Written by Rob Otto (robdylan)

Posted in :Original Content, Sharks, Super Rugby on 18 Mar 2014 at 10:16
Tagged with : , , , , ,

Cell C Sharks Director of Rugby Jake White has praised his team for the manner in which they overcame disruptions during last week’s build-up to record an ultimately convincing win over former Super Rugby champions the Reds.

Reading between the lines, it seems as though the shock waves that rippled through the fan base as first Paul Jordaan and then later Pieter-Steph du Toit were confirmed as knee injury victims were felt far more keenly still within the camp. I’m not quite sure exactly what the circumstances were leading up to du Toit’s injury, in particular, but there seemed, to me at least, to some sort of a pallour hanging over the team as they played on Saturday, suggesting that the harsh reality of life as a professional sportsman has affected each one of them in a very personal way just days before the game.

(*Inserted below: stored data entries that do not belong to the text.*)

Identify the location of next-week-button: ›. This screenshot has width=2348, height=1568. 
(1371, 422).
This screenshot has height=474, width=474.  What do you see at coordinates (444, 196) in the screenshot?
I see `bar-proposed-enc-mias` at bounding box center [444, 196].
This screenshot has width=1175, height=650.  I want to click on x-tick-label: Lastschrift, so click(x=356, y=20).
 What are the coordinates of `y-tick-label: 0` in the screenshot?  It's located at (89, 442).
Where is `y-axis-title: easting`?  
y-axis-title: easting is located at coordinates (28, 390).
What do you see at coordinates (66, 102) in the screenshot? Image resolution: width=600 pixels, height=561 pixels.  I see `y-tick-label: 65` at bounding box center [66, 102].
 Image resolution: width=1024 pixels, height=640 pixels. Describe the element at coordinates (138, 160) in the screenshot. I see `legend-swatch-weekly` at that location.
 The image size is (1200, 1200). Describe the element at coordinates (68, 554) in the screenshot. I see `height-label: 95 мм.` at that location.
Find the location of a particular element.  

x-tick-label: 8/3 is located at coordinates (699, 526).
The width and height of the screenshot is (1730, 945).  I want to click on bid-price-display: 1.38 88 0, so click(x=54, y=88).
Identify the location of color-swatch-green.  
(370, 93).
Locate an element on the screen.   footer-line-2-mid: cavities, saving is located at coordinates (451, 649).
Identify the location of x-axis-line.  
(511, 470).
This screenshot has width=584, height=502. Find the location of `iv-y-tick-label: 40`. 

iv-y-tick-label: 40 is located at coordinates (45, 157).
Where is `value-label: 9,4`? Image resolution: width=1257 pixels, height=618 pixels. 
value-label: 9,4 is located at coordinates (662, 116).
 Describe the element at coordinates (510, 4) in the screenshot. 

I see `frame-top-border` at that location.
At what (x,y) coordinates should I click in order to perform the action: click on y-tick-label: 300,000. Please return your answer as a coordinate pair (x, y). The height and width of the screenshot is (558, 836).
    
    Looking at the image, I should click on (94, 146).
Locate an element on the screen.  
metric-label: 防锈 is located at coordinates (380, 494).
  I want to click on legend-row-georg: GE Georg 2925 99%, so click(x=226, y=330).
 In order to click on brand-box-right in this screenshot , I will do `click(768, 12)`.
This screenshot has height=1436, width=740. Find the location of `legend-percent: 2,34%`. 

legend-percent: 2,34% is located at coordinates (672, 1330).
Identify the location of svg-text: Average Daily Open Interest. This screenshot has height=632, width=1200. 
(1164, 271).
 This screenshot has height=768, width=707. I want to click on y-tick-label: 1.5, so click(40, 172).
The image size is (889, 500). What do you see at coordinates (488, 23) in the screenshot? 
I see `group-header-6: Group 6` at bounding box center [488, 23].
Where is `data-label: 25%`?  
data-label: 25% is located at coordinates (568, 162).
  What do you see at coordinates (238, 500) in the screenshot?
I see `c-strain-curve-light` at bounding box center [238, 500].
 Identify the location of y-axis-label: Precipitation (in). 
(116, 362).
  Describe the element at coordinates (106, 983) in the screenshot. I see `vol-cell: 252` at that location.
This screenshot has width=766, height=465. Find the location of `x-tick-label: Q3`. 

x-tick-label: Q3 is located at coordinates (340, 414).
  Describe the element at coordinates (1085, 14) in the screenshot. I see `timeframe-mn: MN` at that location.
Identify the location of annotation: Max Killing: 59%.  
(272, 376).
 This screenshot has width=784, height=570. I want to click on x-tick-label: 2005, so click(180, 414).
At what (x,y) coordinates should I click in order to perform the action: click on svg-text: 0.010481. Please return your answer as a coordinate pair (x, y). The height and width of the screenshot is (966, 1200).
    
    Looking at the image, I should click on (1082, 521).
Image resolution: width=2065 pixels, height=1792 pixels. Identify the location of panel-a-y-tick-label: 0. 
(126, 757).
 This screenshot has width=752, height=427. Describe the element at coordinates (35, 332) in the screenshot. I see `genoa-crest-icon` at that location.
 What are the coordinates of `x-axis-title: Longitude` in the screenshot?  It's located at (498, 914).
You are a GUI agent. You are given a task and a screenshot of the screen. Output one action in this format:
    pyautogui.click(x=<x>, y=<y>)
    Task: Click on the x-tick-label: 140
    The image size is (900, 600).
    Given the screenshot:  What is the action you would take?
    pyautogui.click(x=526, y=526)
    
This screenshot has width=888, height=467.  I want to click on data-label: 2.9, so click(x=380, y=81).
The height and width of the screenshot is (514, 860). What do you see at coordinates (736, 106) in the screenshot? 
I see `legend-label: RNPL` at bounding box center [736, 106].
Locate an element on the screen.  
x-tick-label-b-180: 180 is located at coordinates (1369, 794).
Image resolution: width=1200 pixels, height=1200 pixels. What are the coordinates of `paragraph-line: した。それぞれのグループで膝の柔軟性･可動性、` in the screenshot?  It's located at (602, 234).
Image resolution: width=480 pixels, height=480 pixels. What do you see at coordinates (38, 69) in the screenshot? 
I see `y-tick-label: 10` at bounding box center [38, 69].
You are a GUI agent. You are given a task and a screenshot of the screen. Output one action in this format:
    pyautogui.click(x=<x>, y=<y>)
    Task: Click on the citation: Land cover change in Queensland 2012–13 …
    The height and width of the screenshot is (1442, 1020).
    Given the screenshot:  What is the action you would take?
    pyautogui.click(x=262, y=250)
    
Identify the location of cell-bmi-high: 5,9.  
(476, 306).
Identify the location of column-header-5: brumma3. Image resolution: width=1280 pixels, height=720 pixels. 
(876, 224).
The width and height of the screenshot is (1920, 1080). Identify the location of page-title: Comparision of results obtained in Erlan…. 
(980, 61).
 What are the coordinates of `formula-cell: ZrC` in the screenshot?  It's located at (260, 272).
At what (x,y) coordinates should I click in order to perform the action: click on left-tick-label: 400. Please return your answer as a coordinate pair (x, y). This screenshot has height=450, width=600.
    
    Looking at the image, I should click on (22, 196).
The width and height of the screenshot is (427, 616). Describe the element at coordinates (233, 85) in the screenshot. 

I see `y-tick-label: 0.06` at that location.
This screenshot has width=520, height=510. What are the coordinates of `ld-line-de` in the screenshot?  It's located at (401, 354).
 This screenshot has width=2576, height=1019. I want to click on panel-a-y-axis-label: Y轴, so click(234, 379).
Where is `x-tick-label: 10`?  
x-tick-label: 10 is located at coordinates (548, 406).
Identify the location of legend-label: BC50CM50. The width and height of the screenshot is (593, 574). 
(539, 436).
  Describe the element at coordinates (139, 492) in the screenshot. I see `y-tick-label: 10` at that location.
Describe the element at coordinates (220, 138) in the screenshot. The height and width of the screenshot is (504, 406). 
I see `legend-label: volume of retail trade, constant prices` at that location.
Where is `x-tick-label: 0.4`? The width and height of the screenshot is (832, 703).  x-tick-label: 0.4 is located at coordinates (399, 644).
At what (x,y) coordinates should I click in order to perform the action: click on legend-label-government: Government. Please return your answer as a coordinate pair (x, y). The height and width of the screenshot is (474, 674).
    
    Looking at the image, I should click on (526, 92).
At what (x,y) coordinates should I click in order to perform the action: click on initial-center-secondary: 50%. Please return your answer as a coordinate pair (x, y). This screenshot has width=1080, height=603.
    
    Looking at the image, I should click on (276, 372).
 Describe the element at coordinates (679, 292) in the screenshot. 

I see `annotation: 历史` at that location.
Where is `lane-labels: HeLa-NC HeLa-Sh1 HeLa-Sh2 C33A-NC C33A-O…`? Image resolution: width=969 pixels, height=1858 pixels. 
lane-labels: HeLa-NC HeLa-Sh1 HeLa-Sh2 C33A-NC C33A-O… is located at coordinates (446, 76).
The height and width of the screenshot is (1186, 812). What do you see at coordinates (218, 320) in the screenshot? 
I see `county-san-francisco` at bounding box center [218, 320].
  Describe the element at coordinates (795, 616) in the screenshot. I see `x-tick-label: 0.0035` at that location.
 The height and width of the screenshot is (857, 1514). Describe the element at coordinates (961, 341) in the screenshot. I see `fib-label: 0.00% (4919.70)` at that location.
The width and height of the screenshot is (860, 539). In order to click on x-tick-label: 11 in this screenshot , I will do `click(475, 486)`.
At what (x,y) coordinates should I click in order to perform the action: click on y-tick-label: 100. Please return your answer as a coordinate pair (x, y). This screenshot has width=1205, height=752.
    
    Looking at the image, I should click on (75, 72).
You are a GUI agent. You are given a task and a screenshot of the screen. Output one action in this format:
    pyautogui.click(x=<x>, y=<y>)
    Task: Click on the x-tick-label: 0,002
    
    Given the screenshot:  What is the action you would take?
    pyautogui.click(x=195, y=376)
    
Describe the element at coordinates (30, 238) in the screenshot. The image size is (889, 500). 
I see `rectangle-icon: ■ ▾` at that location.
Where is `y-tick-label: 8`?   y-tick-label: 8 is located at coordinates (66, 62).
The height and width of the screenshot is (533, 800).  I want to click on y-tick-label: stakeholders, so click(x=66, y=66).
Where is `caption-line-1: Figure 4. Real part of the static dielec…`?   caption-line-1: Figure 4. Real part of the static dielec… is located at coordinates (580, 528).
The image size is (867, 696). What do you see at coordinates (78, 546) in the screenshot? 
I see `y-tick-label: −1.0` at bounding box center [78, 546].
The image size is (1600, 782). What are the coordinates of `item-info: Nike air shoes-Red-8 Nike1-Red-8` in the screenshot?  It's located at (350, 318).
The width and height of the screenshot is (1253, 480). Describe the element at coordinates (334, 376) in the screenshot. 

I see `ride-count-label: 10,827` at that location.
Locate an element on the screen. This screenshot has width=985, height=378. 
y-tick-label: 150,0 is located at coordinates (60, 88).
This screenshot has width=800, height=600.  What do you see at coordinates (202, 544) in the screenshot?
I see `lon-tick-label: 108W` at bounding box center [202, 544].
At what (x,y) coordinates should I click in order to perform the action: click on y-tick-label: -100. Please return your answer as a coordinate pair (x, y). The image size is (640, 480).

Not that the Sharks necessarily looked like a disrupted team, though. The new men to come in – particularly lock Stephan Lewies and centre S’bura Sithole, who were each starting for the first time at this level – acquitted themselves well and the team hardly seemed to lack cohesion. Certainly, for the first 35 minutes or so the Sharks went about their business in a thoroughly organised and professional, if perhaps somewhat dispirited, fashion and any lack of adventure on attack could, I’m sure, be marked down to the unfavourable conditions. The half-time statistics showed that the Sharks had committed only a single handling error to the Reds’ five, a pretty clear indication that the right approach was selected for the day, regardless of the lack of tries inherent to that style of play.

What happened after that, though, is anyone’s guess. White has stopped short of publicly admitting that the players went to sleep, but for the fourth time in as many matches, the rampant Sharks allowed themselves a “quiet quarter”, suffering from a drop in intensity and precision that opened the door just wide enough for their opponents to force a foot through. We all know just how tight the margins can be at this level of the game; a 15 or 20 point lead is not one you can really afford to defend against any team in Super Rugby, as we saw on Saturday. Two quick tries were all it took for half-time’s assured win to turn into a mad scramble with 20 minutes to play.

I can only speak for myself here, but I find myself very much in two minds about what I saw. While I’m obviously thrilled at the string of results, it does concern me that the Sharks are repeatedly suffering from these extended soft periods, periods where discipline falters, execution standards drop off and attitude seems poor. We can hardly bemoan a lack of desire to win, though, since the team has not (yet) failed to recover sufficiently to secure the points, but the perfectionist in me does wonder what kinds of scores could have been achieved had we seen 80 minute performances – particularly against the Hurricanes and Reds, where bonus points really should have been secured given the big half-time margins.

That said, when staking up the positives, you can understand this is really only a minor consideration – and why White simply has no justification or need to heap anything but praise on his team (at least publicly). Perhaps we need to be careful of over-analysis here; these boys are only human at the end of the day and were dealt a couple of big blows during the week as they saw close friends lost to injury and bereavement. They found a way to put that behind them and beat a top side by a margin of 15 points, in the Durban humidity. That’s a result that’s good enough for the coaches and should, I think, be good enough for the fans.